* Work request
Below are some records; quote exactly the lines from the one that contains "Cart (590, 125)" through the one that contains "My account (1232, 1231)", inclusive, and no others.

Saved data entries
- - -
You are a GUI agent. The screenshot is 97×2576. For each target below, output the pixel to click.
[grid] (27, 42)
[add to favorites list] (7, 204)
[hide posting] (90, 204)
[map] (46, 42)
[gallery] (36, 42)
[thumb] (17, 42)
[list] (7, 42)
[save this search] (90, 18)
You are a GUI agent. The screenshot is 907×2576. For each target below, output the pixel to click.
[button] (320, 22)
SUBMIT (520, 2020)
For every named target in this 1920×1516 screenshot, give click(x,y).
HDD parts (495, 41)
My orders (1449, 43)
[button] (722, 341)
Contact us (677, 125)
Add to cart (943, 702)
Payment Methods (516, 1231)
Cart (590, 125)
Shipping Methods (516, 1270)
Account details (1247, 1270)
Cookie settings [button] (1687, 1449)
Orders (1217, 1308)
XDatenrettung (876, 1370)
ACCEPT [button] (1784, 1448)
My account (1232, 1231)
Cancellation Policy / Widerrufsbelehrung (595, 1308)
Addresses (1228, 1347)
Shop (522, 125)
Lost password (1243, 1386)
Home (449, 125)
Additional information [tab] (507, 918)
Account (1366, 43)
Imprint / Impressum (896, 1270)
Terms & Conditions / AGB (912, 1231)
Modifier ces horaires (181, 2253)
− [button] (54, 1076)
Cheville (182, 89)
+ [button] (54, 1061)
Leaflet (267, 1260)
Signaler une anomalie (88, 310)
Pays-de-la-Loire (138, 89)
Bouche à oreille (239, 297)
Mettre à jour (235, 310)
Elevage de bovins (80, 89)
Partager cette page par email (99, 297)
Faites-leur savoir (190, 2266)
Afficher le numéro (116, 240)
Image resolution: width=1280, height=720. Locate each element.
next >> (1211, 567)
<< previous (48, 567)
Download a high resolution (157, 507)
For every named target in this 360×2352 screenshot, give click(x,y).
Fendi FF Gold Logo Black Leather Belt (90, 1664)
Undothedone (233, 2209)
- - -
* The answer
Cart (590, 125)
Shipping Methods (516, 1270)
Account details (1247, 1270)
Cookie settings [button] (1687, 1449)
Orders (1217, 1308)
XDatenrettung (876, 1370)
ACCEPT [button] (1784, 1448)
My account (1232, 1231)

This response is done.